■ **Records supplied**:
────────
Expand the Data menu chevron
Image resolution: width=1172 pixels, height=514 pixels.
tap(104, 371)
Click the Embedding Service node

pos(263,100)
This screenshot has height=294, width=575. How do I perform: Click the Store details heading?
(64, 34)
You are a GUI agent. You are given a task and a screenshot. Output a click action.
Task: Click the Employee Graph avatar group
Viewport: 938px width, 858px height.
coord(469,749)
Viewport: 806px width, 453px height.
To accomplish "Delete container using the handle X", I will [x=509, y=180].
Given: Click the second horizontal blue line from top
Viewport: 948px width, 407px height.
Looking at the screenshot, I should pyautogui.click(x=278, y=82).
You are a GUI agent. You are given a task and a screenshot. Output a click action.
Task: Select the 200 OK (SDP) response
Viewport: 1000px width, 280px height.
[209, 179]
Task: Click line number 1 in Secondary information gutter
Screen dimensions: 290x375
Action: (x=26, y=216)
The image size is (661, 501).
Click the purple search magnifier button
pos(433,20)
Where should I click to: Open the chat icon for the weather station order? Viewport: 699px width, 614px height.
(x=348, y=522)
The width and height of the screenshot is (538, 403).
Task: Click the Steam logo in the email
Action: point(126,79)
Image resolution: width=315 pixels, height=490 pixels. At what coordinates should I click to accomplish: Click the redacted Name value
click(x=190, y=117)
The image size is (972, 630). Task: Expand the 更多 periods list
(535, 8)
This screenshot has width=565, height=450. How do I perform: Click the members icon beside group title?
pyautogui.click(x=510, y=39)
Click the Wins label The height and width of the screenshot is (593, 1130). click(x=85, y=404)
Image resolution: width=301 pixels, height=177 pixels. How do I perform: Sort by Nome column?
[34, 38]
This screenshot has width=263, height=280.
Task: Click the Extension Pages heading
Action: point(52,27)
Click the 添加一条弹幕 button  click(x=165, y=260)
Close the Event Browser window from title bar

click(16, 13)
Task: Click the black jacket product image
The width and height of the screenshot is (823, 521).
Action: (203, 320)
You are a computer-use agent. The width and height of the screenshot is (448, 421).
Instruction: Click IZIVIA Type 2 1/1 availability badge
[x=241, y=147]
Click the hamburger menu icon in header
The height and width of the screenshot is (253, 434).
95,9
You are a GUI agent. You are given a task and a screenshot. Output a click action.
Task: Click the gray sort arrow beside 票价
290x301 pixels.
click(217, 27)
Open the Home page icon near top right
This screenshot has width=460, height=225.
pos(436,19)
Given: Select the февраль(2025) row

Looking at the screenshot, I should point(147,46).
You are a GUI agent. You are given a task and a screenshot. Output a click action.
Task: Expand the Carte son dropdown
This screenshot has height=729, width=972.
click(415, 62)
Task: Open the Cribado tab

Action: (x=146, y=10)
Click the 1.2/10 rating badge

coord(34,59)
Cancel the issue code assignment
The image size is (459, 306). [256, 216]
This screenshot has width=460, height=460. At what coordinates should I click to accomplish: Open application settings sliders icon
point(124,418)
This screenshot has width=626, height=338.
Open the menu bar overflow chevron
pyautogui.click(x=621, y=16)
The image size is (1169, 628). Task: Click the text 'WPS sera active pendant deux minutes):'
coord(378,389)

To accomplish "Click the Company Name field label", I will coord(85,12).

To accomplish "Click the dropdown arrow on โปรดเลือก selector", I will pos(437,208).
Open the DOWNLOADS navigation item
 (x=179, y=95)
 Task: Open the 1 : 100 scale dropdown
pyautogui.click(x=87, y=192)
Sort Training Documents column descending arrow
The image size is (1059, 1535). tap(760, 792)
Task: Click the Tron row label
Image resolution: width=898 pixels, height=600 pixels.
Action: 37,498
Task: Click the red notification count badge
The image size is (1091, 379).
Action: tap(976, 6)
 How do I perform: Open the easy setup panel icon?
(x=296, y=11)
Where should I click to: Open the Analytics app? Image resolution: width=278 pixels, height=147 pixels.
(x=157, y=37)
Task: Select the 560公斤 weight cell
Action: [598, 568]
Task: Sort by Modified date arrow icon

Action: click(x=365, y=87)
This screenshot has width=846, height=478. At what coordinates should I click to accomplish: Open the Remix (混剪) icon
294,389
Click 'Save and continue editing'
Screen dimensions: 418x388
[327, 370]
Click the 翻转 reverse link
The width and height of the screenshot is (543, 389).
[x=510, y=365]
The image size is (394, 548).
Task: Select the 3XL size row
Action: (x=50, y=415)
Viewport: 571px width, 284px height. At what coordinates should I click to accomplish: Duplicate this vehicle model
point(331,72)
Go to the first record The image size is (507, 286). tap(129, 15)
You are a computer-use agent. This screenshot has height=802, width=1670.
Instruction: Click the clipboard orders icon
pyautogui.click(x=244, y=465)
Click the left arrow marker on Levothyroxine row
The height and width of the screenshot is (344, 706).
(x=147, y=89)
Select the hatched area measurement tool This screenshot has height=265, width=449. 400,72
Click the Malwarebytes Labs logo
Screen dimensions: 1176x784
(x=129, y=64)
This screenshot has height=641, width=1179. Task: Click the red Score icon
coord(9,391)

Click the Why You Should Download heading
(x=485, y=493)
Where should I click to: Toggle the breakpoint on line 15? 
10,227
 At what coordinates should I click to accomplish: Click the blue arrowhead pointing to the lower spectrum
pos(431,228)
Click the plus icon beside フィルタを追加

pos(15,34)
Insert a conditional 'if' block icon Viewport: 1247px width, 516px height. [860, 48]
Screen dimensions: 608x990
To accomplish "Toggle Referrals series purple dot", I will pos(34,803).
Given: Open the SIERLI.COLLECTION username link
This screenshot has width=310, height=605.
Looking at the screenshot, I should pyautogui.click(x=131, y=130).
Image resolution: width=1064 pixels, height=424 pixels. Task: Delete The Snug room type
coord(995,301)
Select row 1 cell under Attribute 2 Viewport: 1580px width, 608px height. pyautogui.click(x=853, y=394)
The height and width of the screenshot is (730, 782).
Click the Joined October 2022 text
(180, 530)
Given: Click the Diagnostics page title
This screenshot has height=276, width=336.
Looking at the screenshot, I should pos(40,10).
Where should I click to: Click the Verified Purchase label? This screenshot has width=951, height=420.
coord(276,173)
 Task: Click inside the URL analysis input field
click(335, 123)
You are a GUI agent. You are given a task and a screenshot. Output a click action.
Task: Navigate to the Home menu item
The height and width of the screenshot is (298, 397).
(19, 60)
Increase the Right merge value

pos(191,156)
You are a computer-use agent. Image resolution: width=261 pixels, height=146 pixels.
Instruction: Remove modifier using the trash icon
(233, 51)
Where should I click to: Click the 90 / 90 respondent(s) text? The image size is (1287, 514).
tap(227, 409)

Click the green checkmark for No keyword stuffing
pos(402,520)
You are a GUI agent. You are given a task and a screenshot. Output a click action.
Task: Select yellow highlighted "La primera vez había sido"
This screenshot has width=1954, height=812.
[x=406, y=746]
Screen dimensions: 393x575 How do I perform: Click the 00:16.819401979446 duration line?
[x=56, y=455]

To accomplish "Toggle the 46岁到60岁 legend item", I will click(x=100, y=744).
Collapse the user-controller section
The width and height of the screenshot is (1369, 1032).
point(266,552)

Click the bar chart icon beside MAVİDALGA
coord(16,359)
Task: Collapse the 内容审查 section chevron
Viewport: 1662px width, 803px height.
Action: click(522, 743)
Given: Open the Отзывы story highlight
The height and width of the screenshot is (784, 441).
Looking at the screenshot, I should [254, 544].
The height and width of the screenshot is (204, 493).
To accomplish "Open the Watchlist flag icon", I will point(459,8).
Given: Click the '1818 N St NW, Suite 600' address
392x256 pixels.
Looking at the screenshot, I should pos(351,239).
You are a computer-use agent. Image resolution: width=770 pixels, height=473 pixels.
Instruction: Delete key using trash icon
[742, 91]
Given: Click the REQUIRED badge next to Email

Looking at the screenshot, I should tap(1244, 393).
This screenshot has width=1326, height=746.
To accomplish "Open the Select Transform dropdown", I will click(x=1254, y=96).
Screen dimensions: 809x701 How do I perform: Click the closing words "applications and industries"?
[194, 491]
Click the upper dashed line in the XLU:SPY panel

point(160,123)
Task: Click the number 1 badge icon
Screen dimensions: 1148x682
────────
■ **What the exercise asks**: Starting at the line that has "Sort Training Documents" and ending at the line that has "Given: Open the SIERLI.COLLECTION", please write out the lines above exactly, leaving out all others.

■ **Written solution**:
Sort Training Documents column descending arrow
The image size is (1059, 1535). tap(760, 792)
Task: Click the Tron row label
Image resolution: width=898 pixels, height=600 pixels.
Action: 37,498
Task: Click the red notification count badge
The image size is (1091, 379).
Action: tap(976, 6)
 How do I perform: Open the easy setup panel icon?
(x=296, y=11)
Where should I click to: Open the Analytics app? Image resolution: width=278 pixels, height=147 pixels.
(x=157, y=37)
Task: Select the 560公斤 weight cell
Action: [598, 568]
Task: Sort by Modified date arrow icon

Action: click(x=365, y=87)
This screenshot has width=846, height=478. At what coordinates should I click to accomplish: Open the Remix (混剪) icon
294,389
Click 'Save and continue editing'
Screen dimensions: 418x388
[327, 370]
Click the 翻转 reverse link
The width and height of the screenshot is (543, 389).
[x=510, y=365]
The image size is (394, 548).
Task: Select the 3XL size row
Action: (x=50, y=415)
Viewport: 571px width, 284px height. At what coordinates should I click to accomplish: Duplicate this vehicle model
point(331,72)
Go to the first record The image size is (507, 286). tap(129, 15)
You are a computer-use agent. This screenshot has height=802, width=1670.
Instruction: Click the clipboard orders icon
pyautogui.click(x=244, y=465)
Click the left arrow marker on Levothyroxine row
The height and width of the screenshot is (344, 706).
(x=147, y=89)
Select the hatched area measurement tool This screenshot has height=265, width=449. 400,72
Click the Malwarebytes Labs logo
Screen dimensions: 1176x784
(x=129, y=64)
This screenshot has height=641, width=1179. Task: Click the red Score icon
coord(9,391)

Click the Why You Should Download heading
(x=485, y=493)
Where should I click to: Toggle the breakpoint on line 15? 
10,227
 At what coordinates should I click to accomplish: Click the blue arrowhead pointing to the lower spectrum
pos(431,228)
Click the plus icon beside フィルタを追加

pos(15,34)
Insert a conditional 'if' block icon Viewport: 1247px width, 516px height. [860, 48]
Screen dimensions: 608x990
To accomplish "Toggle Referrals series purple dot", I will pos(34,803).
Given: Open the SIERLI.COLLECTION username link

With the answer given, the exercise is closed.